Há uma violenta queda de braço nos bastidores do Planalto e do Congresso Nacional para impedir que os depoimentos de 77 executivos da Odebrecht, envolvendo Temer e quase toda a cúpula do governo, além de centenas de parlamentares, governadores, ministros e ex- ministros, tornem-se públicos e tenham os desdobramentos esperados. Quando da morte de Teori Zavascki, o chefe-da-casa civil do governo Temer, Eliseu Padilha, deixou escapar: "ganhamos um tempo", disse. Tanto o Planalto quanto o ex-presidente Lula, além dos tucanos, atacam a Lava jato. Todos estão com o rabo preso e querem se ver livres das garras da justiça .

O que vazou com o depoimento do diretor da empreiteira, Cláudio Melo Filho, o primeiro a falar, já provocou um terremoto que ameaça estraçalhar os planos de Michel Temer, de tentar se equilibrar no poder. Segundo Melo, Michel Temer recebeu R$ 10 milhões em propina. Ele deu detalhe do jantar no Palácio do Jaburu, em Brasília, onde, na sua frente, Temer pediu os 10 milhões de propina a Marcelo Odebrecht. E que, segundo o depoente, foram liberados.

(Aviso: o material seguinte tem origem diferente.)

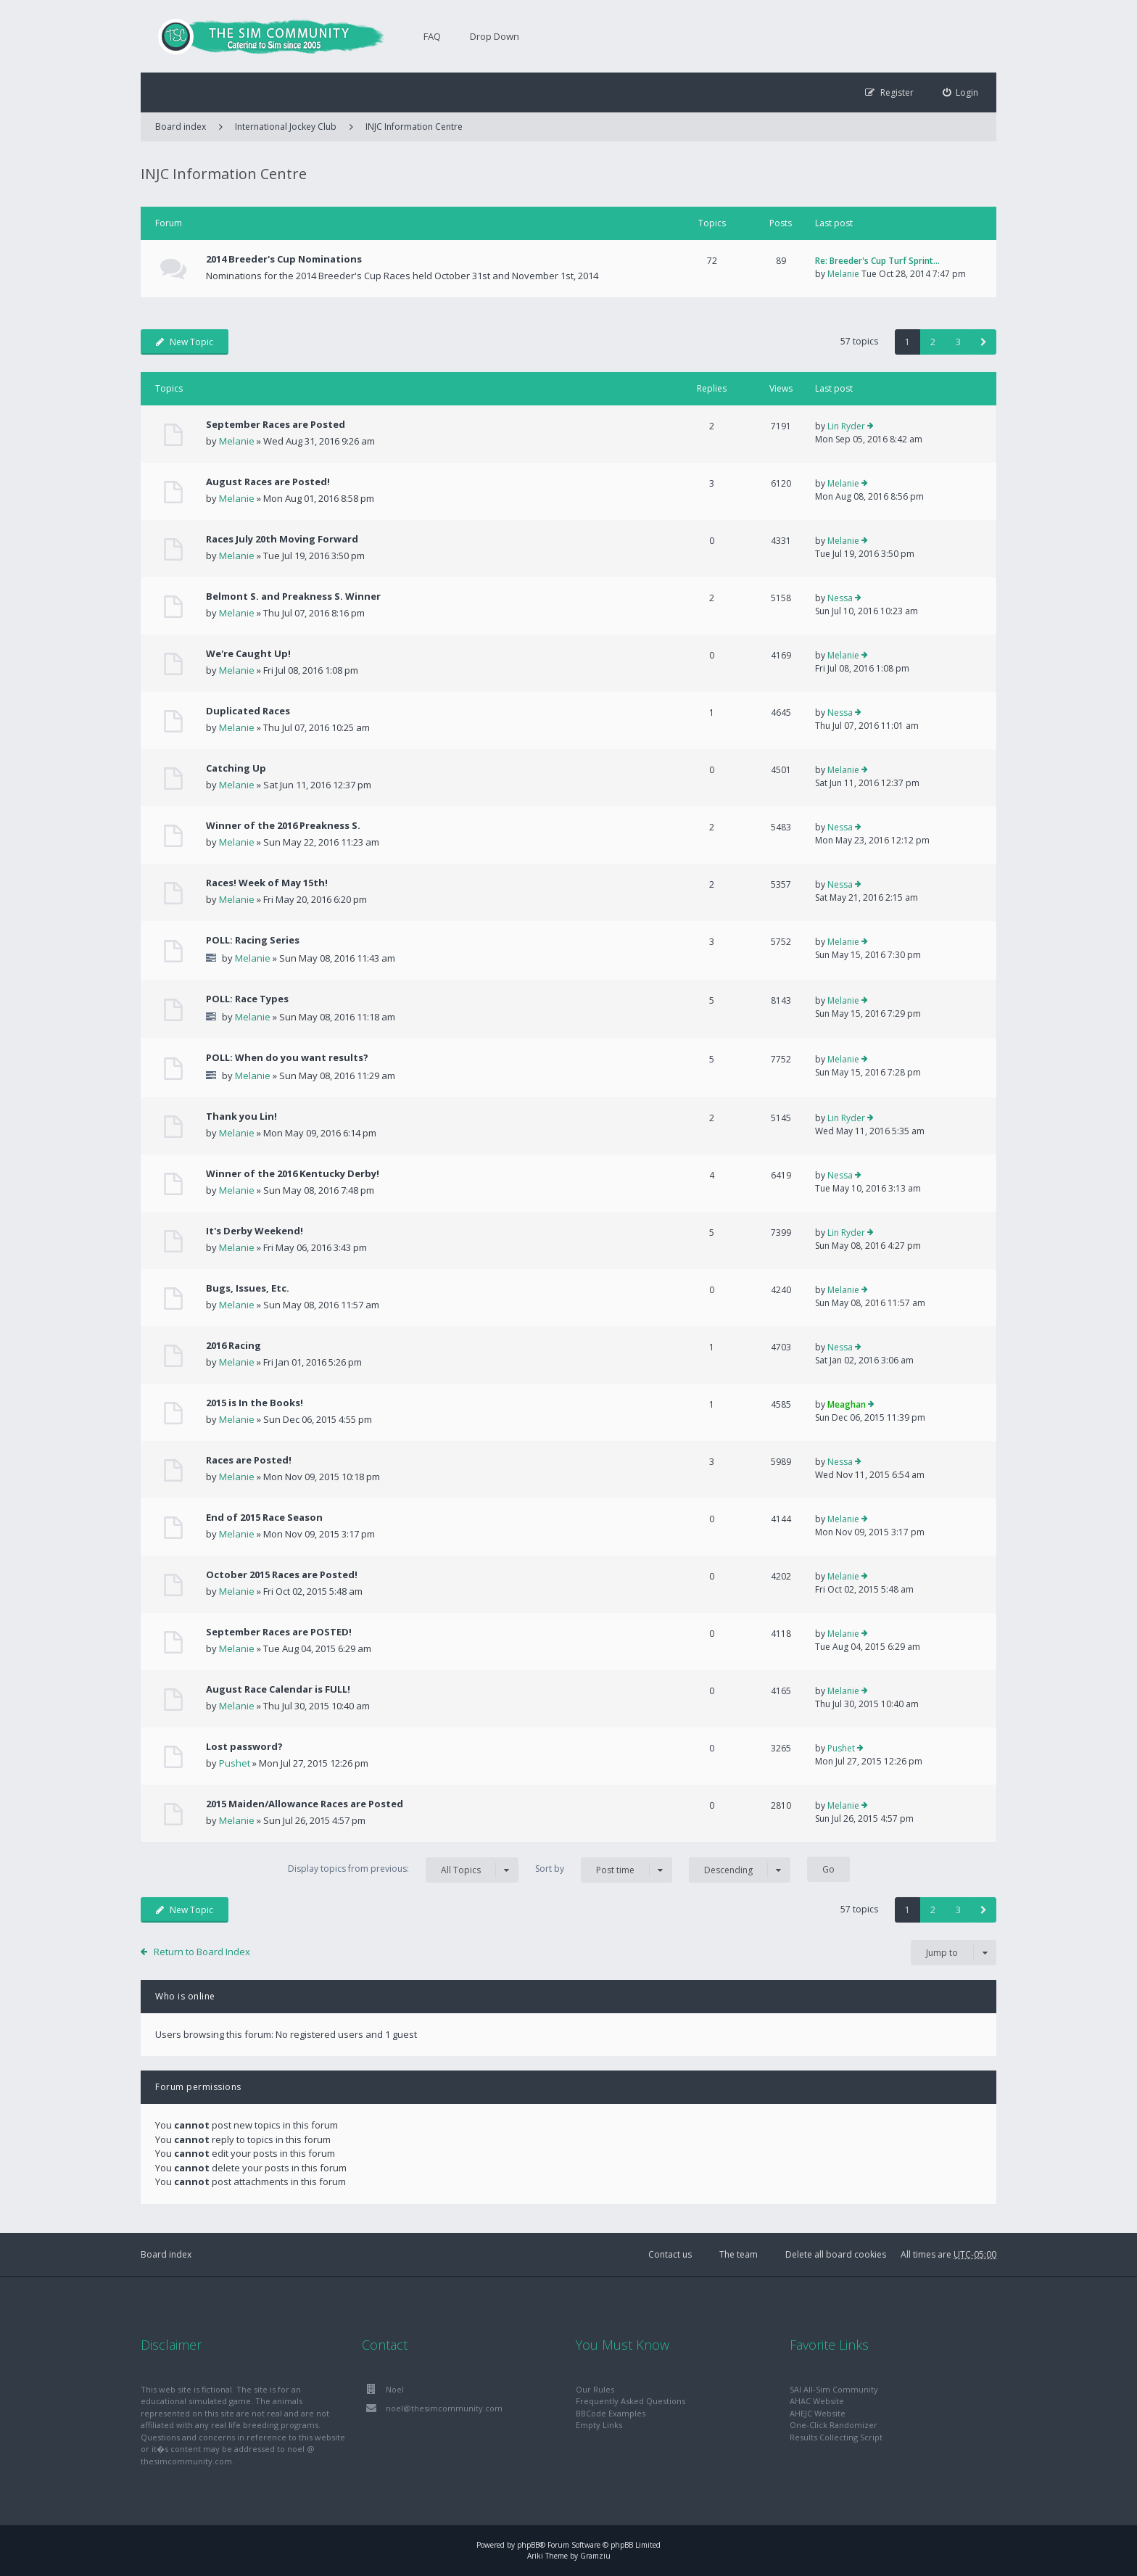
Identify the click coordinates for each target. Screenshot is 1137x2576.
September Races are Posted (275, 424)
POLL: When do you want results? (287, 1057)
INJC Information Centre (414, 126)
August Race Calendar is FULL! (278, 1689)
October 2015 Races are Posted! (281, 1574)
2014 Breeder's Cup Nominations (284, 258)
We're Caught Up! (248, 653)
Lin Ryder (846, 426)
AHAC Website (817, 2400)
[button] (983, 342)
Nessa (840, 598)
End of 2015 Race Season (264, 1517)
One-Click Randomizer (833, 2424)
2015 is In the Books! (254, 1402)
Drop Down (494, 36)
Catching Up (236, 768)
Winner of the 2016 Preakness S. (283, 825)
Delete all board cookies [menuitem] (835, 2254)
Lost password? (244, 1746)
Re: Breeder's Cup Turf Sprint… (877, 261)
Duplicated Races (248, 710)
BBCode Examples (610, 2413)
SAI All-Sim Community (834, 2389)
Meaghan (846, 1404)
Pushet (234, 1763)
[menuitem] (960, 92)
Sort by (603, 1870)
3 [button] (958, 342)
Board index (166, 2254)
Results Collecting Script (836, 2437)
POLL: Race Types (247, 998)
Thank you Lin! (241, 1116)
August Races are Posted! (268, 481)
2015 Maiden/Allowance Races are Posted (304, 1803)
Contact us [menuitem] (670, 2254)
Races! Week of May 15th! (267, 882)
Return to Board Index (202, 1951)
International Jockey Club (285, 126)
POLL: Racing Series (252, 939)
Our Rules (595, 2389)
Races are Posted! (249, 1459)
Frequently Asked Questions (630, 2400)
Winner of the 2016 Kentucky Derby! (292, 1173)
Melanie (843, 274)
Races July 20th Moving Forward (282, 538)
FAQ (432, 36)
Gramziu (595, 2556)
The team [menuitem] (738, 2254)
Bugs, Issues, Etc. (247, 1288)
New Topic (184, 342)
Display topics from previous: (403, 1870)
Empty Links (599, 2424)
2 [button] (932, 342)
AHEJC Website (817, 2413)
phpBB (528, 2545)
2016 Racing (233, 1345)
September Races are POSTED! (279, 1631)
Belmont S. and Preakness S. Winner (293, 596)
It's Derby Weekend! (254, 1230)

Um dos episódios foi referente à Medida Provisória 613/2013, que culminou no projeto de lei de conversão 20/2013 e permitiu a concessão de incentivos tributários aos produtores de etanol e à indústria química por meio de crédito presumido e da redução das alíquotas do PIS/Pasep e da Cofins. O cinismo de tudo isso está também na cara e pau de beneficiar a empreiteira em troca de propinas, em detrimento da Previdência Social. A mesma Previdência que esses mesmos ladrões falam que está em crise. É muita sem vergonhice sabotar a Previdência desonerando o cartel das empreiteiras e depois cortar aposentadorias, como se os aposentados tivessem culpa de alguma coisa.

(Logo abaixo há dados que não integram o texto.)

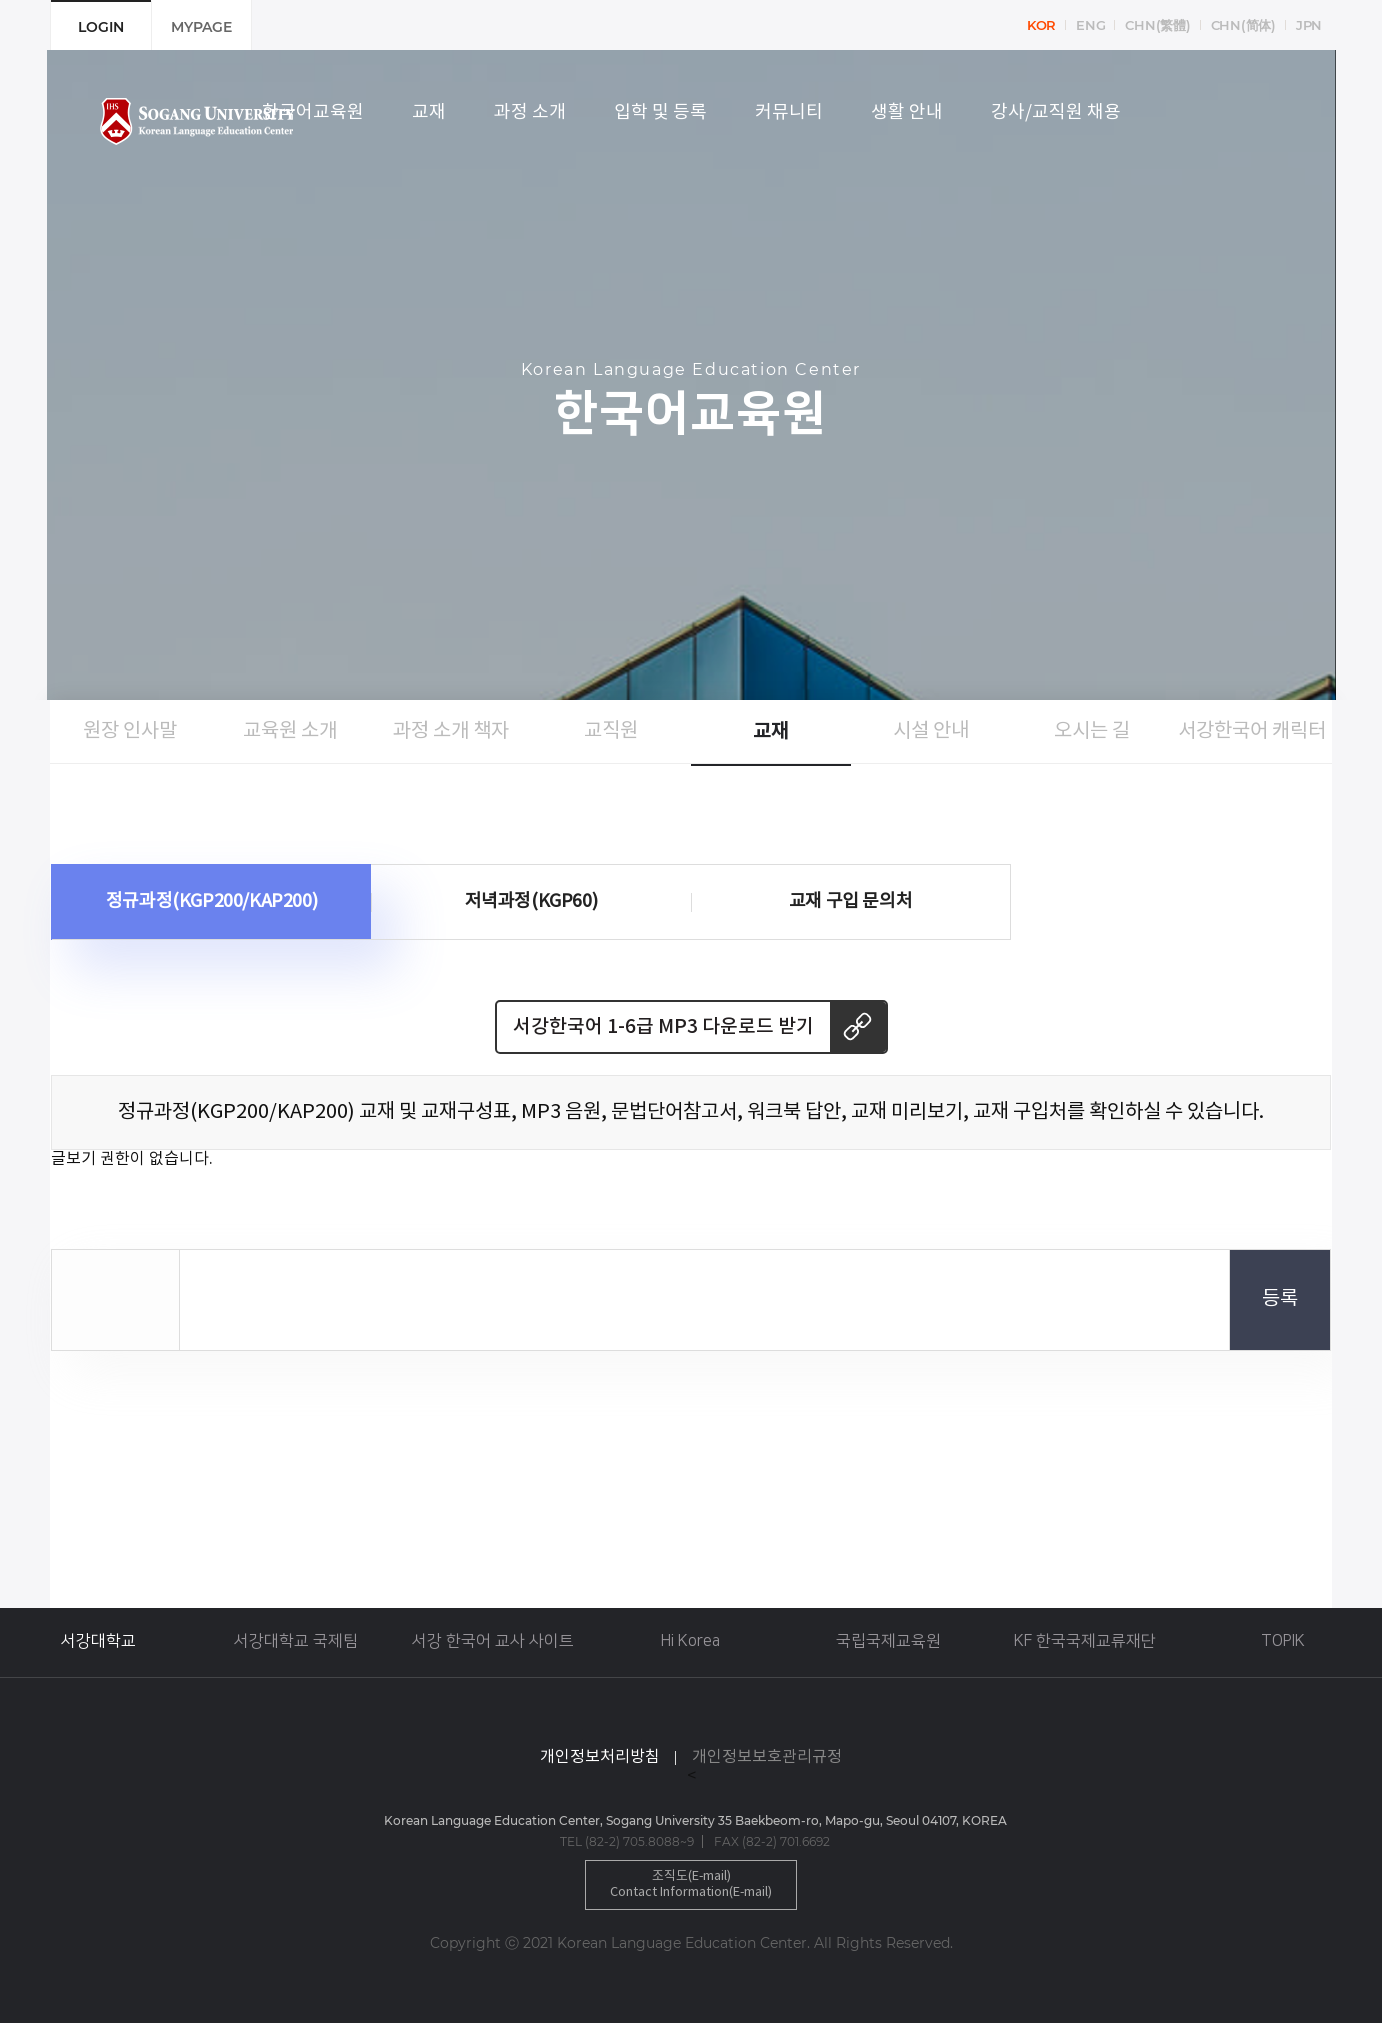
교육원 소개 (290, 731)
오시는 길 (1092, 731)
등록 (1280, 1299)
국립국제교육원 (888, 1641)
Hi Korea (690, 1641)
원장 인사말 (130, 731)
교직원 (611, 731)
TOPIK (1283, 1641)
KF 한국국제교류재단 (1085, 1641)
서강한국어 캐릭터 (1252, 731)
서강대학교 (98, 1641)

Segundo o relato de Melo Filho, foi fechado um acordo de R$ 7 milhões em torno da Medida Provisória citada acima. Nesse acerto, sempre segundo o depoente, R$ 2,1 milhões foram para Eunício e R$ 4 milhões para Jucá e Renan. O principal resultado da medida provisória foi fazer com que a Odebrecht conseguisse economizar mais em impostos. Em abril daquele ano, Melo, que vivia em Brasília, disse ter sido procurado por uma pessoa da Odebrecht para que atuasse com "objetivo de garantir a aprovação do texto vindo do Executivo".

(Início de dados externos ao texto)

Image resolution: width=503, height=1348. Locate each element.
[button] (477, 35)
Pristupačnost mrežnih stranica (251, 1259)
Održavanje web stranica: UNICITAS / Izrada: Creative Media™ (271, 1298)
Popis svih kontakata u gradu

A parte destinada ao "índio" - agora presidente do Senado - pela empreiteira, foi de R$ 2,1 milhões que, segundo o depoente, foi recebida por um homem identificado como "Ricardo Augusto", um "preposto do senador". Eunício tem um sobrinho com este nome e que administrava empresas de terceirização da qual o peemedebista foi sócio no passado. Ricardo, diz o relato do ex-diretor, foi ao escritório da Odebrecht para entregar "a senha e o local onde os pagamentos seriam realizados". O valor foi pago em duas parcelas, uma em Brasília e outra em São Paulo, nos dias 24 de outubro de 2013 e 27 de janeiro de 2014.

O ex-diretor da empreiteira listou pelo menos 11 medidas provisórias e três projetos de lei defendidos pelo núcleo do PMDB no Senado que interessavam à Odebrecht. Eles se referem, entre outras coisas, à redução de impostos para construtoras, parcelamento de dívidas com o governo, incentivos e desonerações para a indústria petroquímica e estrutura o sistema brasileiro de defesa da concorrência.

Melo disse que Jucá, Renan e Eunício, chamados de "Caju", "Justiça" e "Índio", formam o que ele classifica de "grupo dominante do PMDB no Senado". "Esse núcleo tem grande poder de barganha, pois possui a capacidade de praticamente ditar os rumos que algumas matérias serão conduzidas dentro do Senado", afirmou Melo Filho. Esse núcleo hoje age em conluio com Temer e com outras forças interessadas em parar a Lava Jato, inclusive o PT. A moeda de troca dessa gente é garantia da aprovação das medidas contra o povo decididas por Temer e Meirelles, como a PEC 55, que congelou investimentos em saúde e educação por vinte anos, preparam o assalto à Previdência Social e a "reforma trabalhista", para arrochar e tirar direitos dos trabalhadores.